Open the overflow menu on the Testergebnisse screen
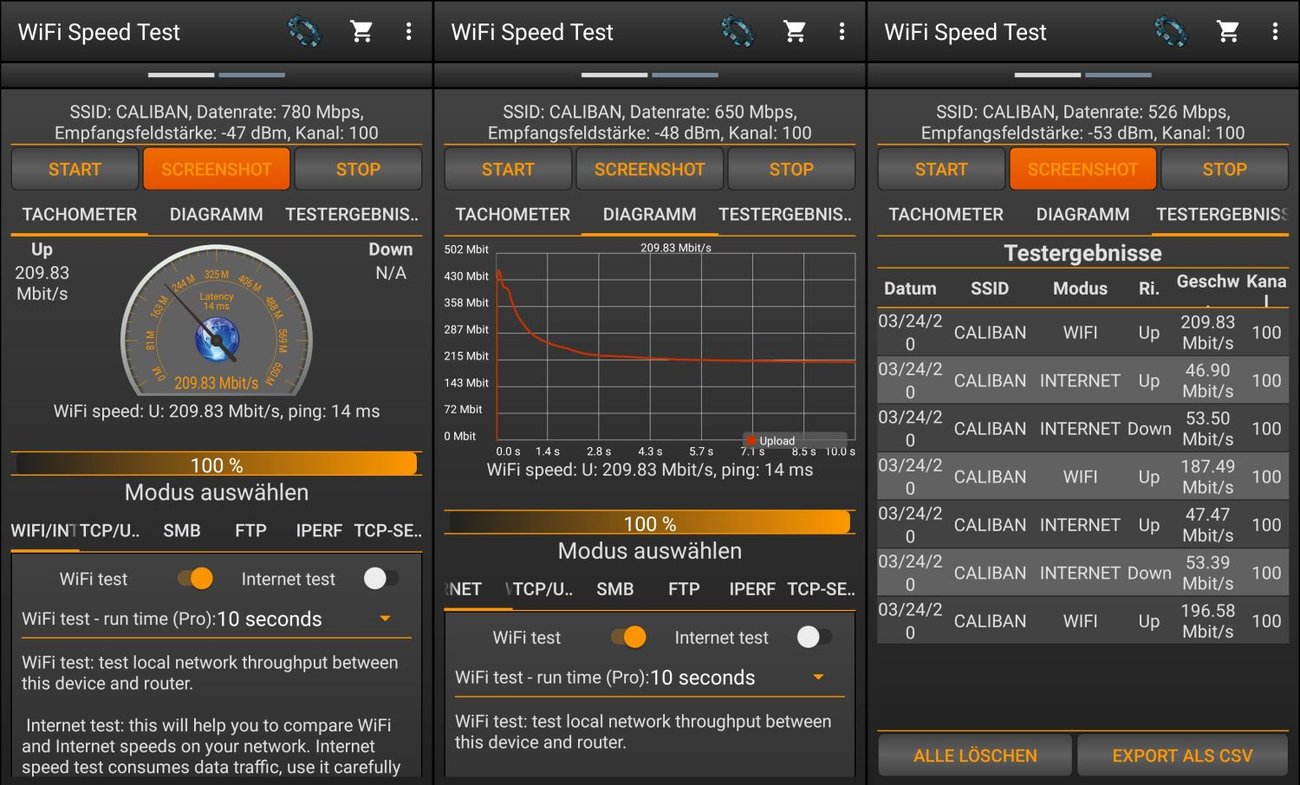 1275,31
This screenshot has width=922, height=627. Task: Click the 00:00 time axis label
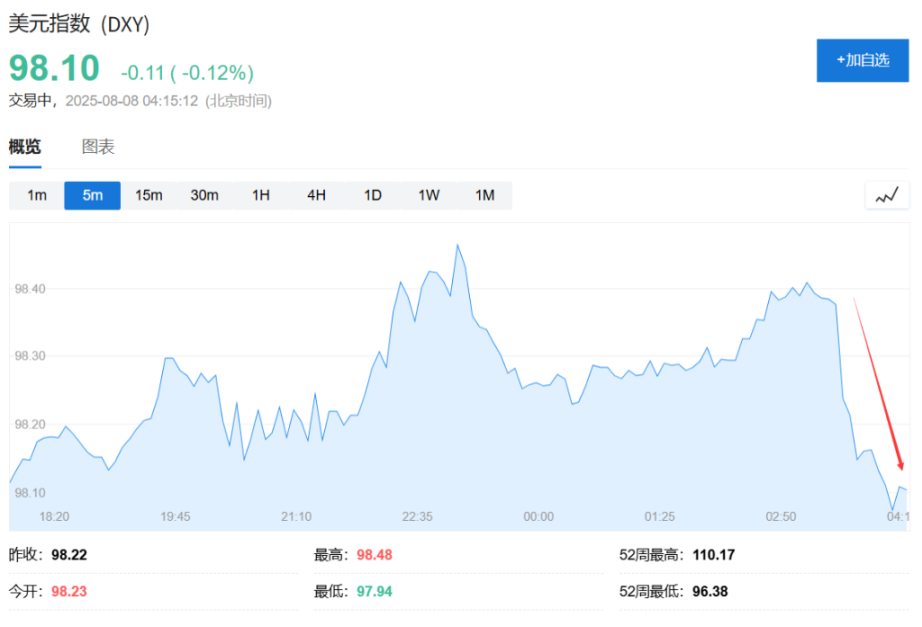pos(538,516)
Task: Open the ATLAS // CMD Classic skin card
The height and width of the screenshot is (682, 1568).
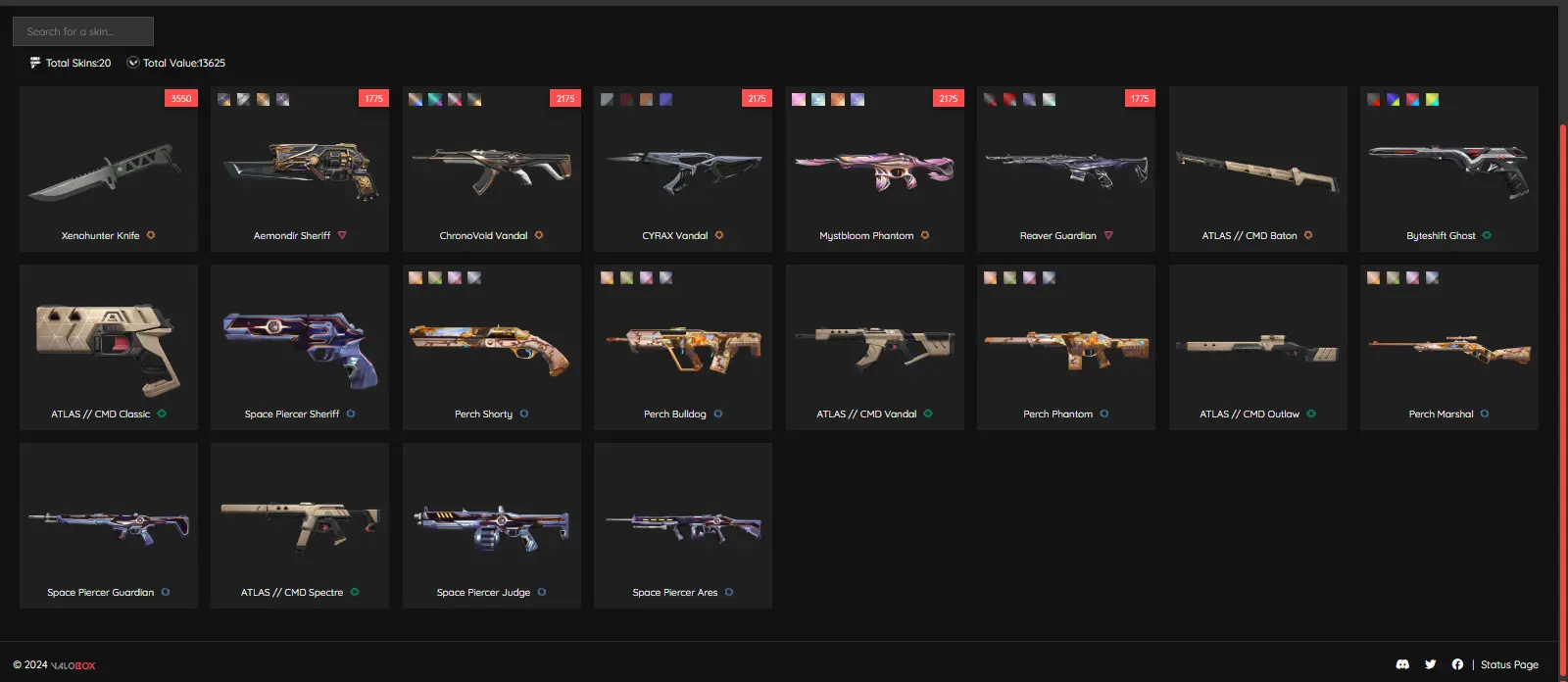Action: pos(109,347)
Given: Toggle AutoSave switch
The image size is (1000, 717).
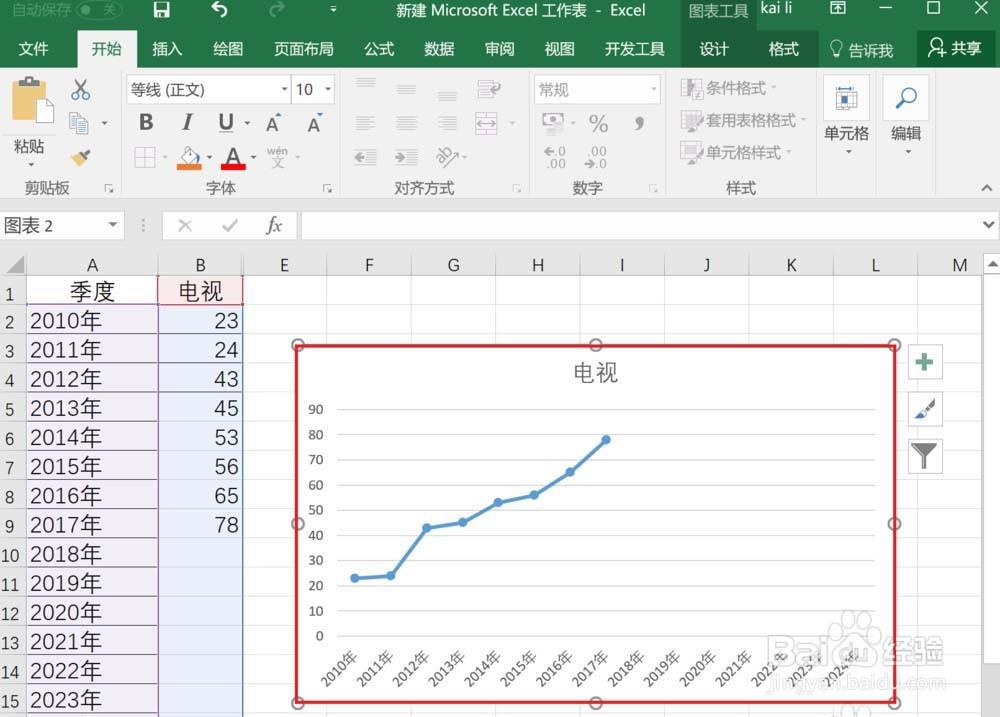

• • • • • • •

| Work item |
Transcribe exactly, and without any pictures, each line from the one that holds "Task: Open the ATLAS // CMD Classic skin card" through the final line of the material above.

| Task solution |
Task: Open the ATLAS // CMD Classic skin card
The height and width of the screenshot is (682, 1568).
Action: pos(109,347)
Given: Toggle AutoSave switch
The image size is (1000, 717).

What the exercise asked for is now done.